この用水はもともと「暴れ川」と呼ばれた手取川が流れを変えたルートを
活用したもので、手取川ダムができるまでは、
雨による増水で取入口が破壊されたり、
日照りが続くと川の水が無くなってしまうなど、大変、不便なものでした。
時には激しい水の利権争いも起きてしまい、
その姿を見かねた権兵衛は阿久濤ヶ淵(あくどがふち)から岩をくりぬいて、
300mものトンネルを掘って水を取り入れる計画を立てます。
当時は強い反対を受けますが、加賀藩の小山良左衛門の協力を得て
1865年(慶応元)に着工。
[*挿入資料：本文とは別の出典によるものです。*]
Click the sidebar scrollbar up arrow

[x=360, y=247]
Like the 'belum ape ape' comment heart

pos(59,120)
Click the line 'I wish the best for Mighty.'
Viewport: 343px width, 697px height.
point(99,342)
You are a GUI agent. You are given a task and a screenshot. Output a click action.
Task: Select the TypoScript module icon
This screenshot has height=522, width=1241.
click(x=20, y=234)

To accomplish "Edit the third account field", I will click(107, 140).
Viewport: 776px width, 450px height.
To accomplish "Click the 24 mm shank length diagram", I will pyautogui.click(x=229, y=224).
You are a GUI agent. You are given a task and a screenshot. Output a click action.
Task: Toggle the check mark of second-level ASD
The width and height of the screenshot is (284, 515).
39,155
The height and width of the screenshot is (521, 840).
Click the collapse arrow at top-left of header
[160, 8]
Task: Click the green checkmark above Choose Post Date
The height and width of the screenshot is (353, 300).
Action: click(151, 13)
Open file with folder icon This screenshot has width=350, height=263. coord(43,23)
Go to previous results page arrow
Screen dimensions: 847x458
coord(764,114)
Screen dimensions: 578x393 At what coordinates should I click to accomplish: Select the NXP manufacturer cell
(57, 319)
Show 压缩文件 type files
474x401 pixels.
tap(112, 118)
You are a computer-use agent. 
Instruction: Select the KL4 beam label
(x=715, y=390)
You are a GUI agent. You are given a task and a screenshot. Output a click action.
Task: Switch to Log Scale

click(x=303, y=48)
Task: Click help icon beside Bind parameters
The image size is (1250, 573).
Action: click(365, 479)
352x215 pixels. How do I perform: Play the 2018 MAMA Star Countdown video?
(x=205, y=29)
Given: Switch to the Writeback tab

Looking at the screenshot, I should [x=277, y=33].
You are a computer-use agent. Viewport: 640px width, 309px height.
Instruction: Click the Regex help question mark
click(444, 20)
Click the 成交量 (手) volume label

5年の歳月をかけて、ついに完成させるのです。
これが後の七ヶ用水(総延長・約142km)の礎となりました。
権兵衛が貫通させた隧道は、明治の大改修で大水門が完成した際、
予備の取入口となり、昭和24年まで使われました。
こうして今、田んぼに携わる人たちは、
当たり前のように水を使うことができるのです。
◎白山からのお宝
農業に従事する人たちは白山からの水の恵みと先人たちの苦労に
いつも感謝の気持ちを忘れません。
日本海側で雪が降る地形がもたらす恵みの水。
そんなゼイタクな環境をありがたく思いながら米づくりに励んでいます。
一方、この水は発電にも使われています。
農業用水を利用した発電所としては県内第1号となる
宮竹用水の上郷発電所は、1.6km上流から自然の勾配を利用して
水を取り入れ、1200世帯分の電力を作り出しています。
また七ヶ用水発電所では用水の幅を狭めて落差を作り、
同じく1100世帯分を発電しています。
(現在、どちらも農業関連施設の電気をまかない、農家に還元しています)
この農業用水での発電の極め付けとなっているのが、
マイクロ水力発電と呼ばれるもの。
用水の水路の1mほどの段差を利用して、小さな機械で発電するのです。
こうした水路の段差は七ヶ用水管内で約600か所もあり、
そのすべてに設置できるわけではありませんが、
コスト面などがクリアしていけば、用水を水としてだけではなく、
自然エネルギーとしても活用することができるのです。
権兵衛や当時の工事に携わった先人たちが、
血と汗の結晶として後世に残してくれた用水が、
近未来の新たなエネルギー政策を刺激する事業に発展するかも知れません。
それもすべて、白山からの水の恵みがあってこそ。
ふるさとの自然と先人の知恵・・・ずっと大切にしたいですね。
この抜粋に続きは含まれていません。